Research
Much of my published research has concerned the philosophical dimensions of Guy Debord’s theory of ‘spectacular’ society. In Debord, Time and Spectacle (Haymarket, 2018), I developed a reconstruction of his work’s roots in French Hegelianism and Hegelian Marxism, and foregrounded the importance of his ideas about time and history. Following the publication of that book, I became interested in conceptions and critiques of modernity, and in related views concerning the contested legacies of the Enlightenment. That brought me to Gillian Rose’s philosophy, and to the latter’s potential relevance to philosophy of history and intellectual history. I remain very interested in Rose’s ideas about history, her related ideas about justice, and indeed in critical approaches to modernity more broadly (I am producing an edited collection for Routledge on the latter topic), but my current research focusses on distributive justice and notions of desert.
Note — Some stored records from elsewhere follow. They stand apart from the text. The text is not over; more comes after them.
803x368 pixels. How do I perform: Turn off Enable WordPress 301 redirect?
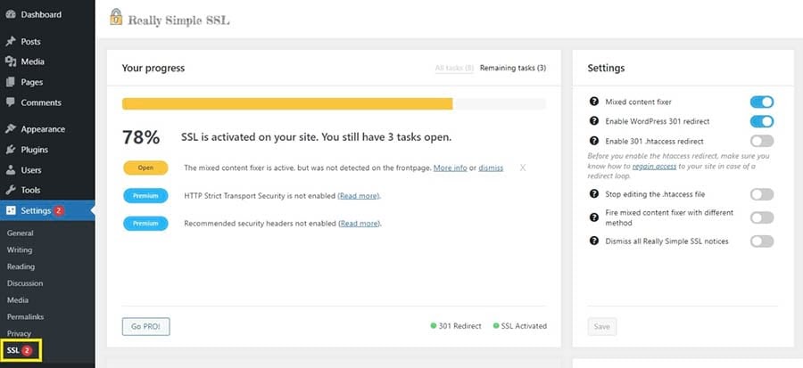tap(761, 121)
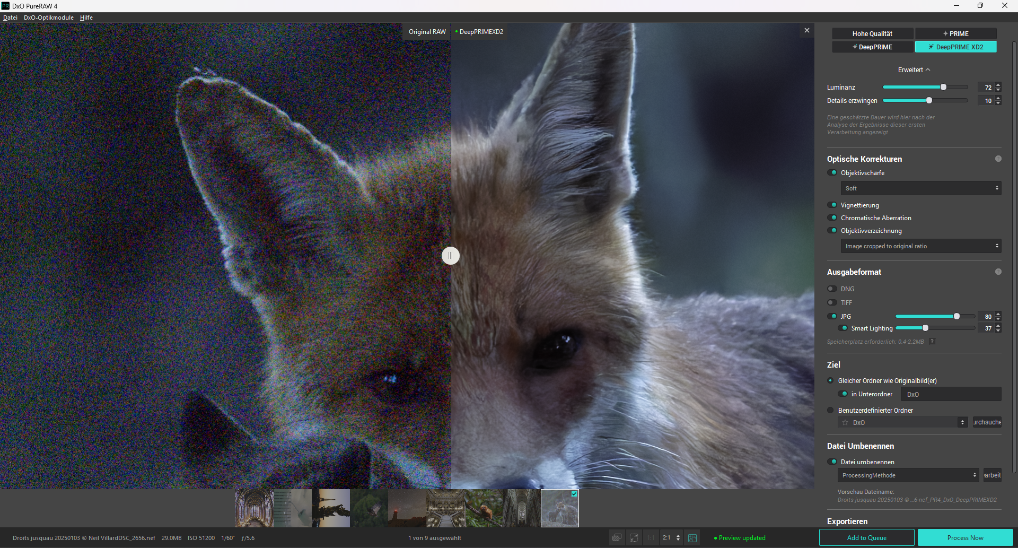Click the Add to Queue button
Image resolution: width=1018 pixels, height=548 pixels.
866,538
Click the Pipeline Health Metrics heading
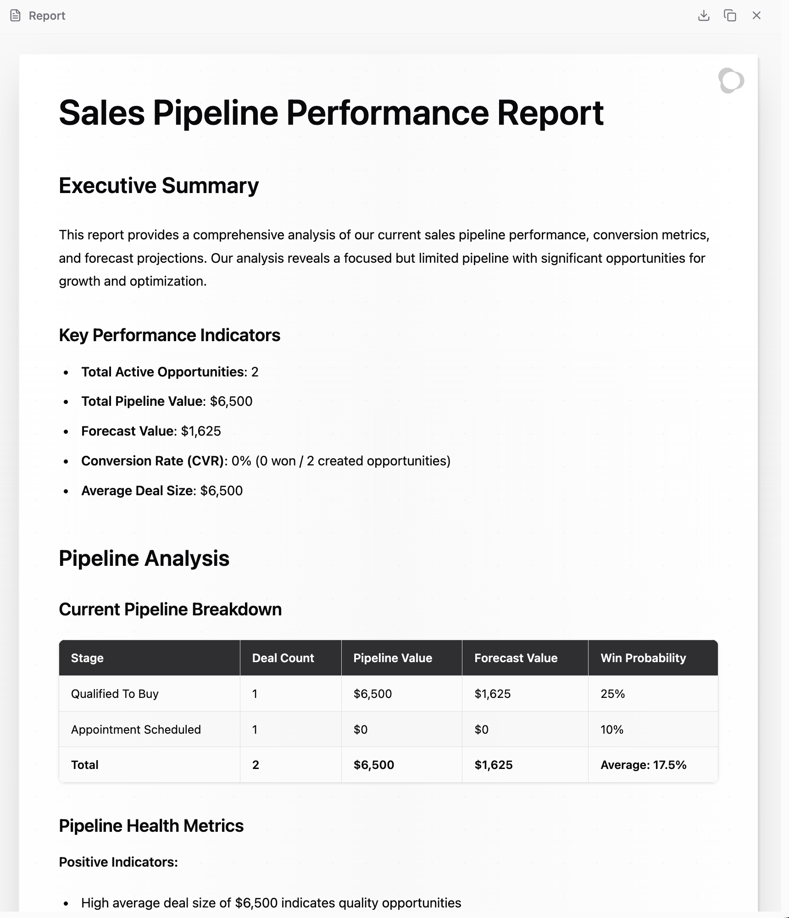Screen dimensions: 789x918 (x=151, y=826)
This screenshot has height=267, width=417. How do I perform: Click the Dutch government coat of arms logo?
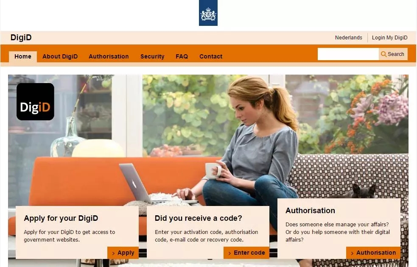208,13
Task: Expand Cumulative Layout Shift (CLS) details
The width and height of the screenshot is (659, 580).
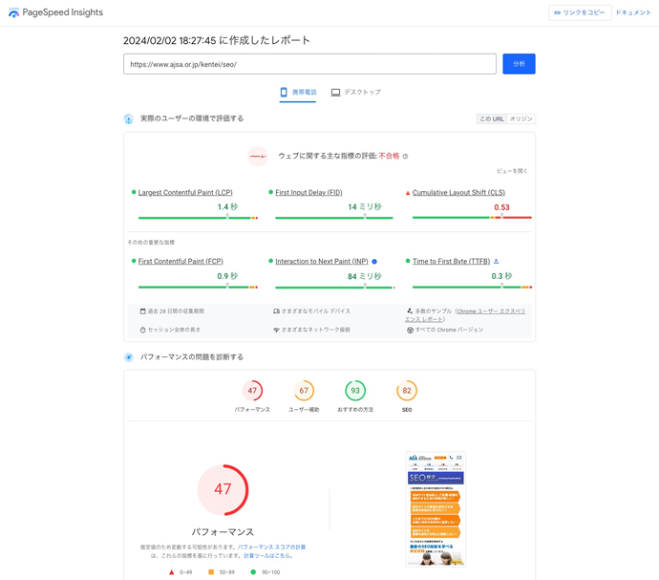Action: click(458, 193)
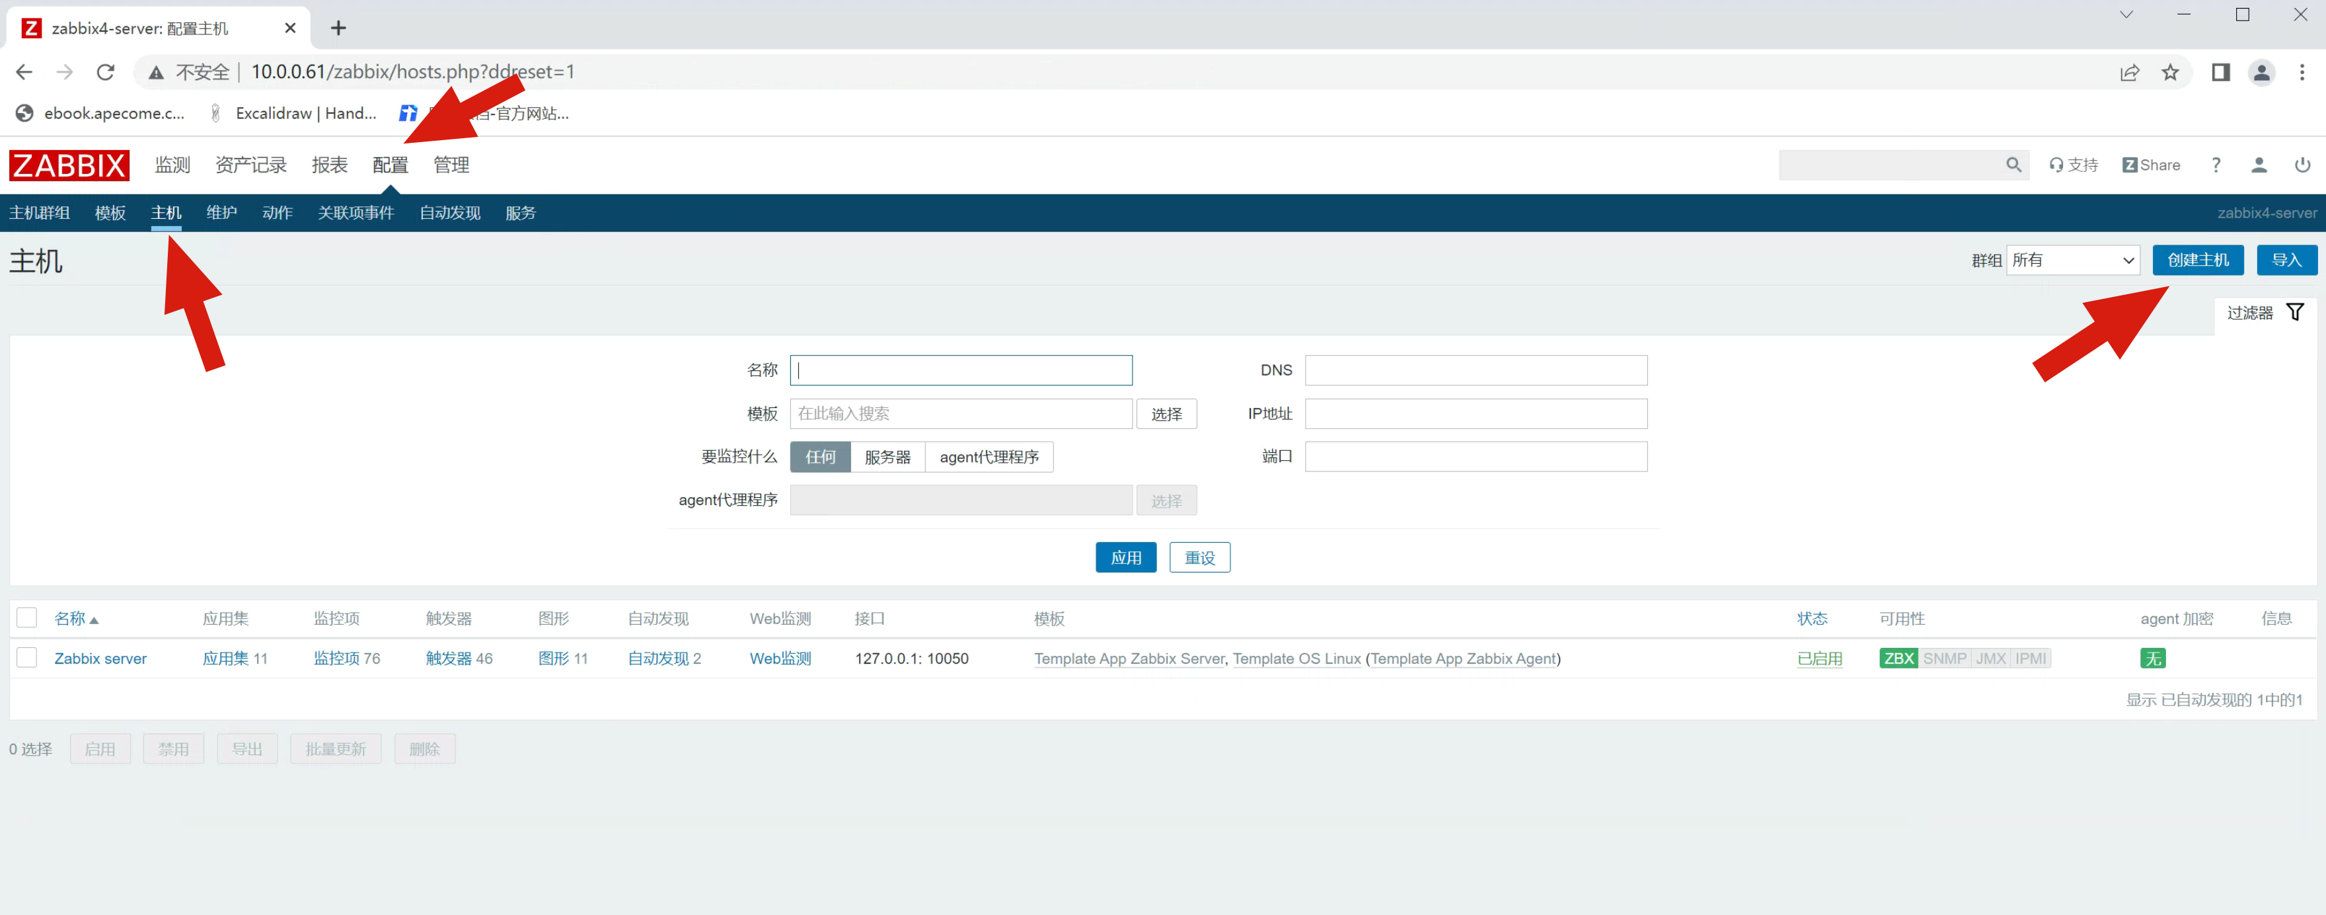Switch to the 模板 submenu tab
Image resolution: width=2326 pixels, height=915 pixels.
(x=110, y=213)
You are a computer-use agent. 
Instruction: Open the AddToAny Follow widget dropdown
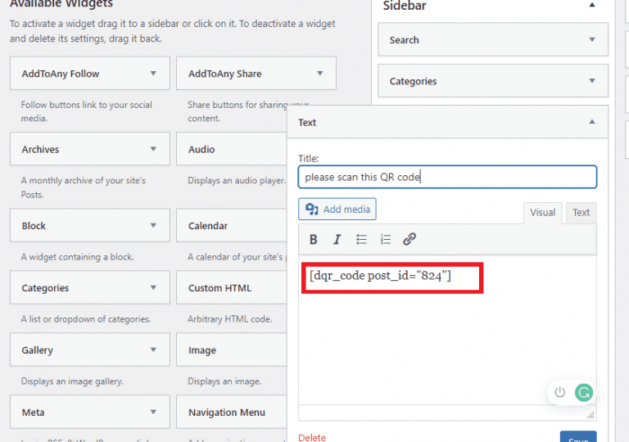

Since May 2025, I have been working with https://www.liverpool.ac.uk/people/sorin-baiasuProfessor Sorin Baiasu on the ERC-selected and UKRI-funded Advanced Research Grant ‘Kantian Justice: A Responsibility-Enhancing Desert-Sensitive Theory’ (details can be found https://www.liverpool.ac.uk/philosophy/research/research-projects/kantian-justice/here). This project will develop a new model of distributive justice able to respond to economic disparities. It pursues the critical and contestatory dimensions of the concept of desert – the aspects thereof that lead to challenging elements of the status quo through the identification of social and economic injustices that demand redress – and in doing so, it aims to develop a position that differs from more straight-forwardly egalitarian approaches in political philosophy. My work on the project involves addressing three questions concerning desert: 1) the possible incompatibility of different conceptions of desert; 2) the plurality of values that govern desert claims; and 3) its practicability.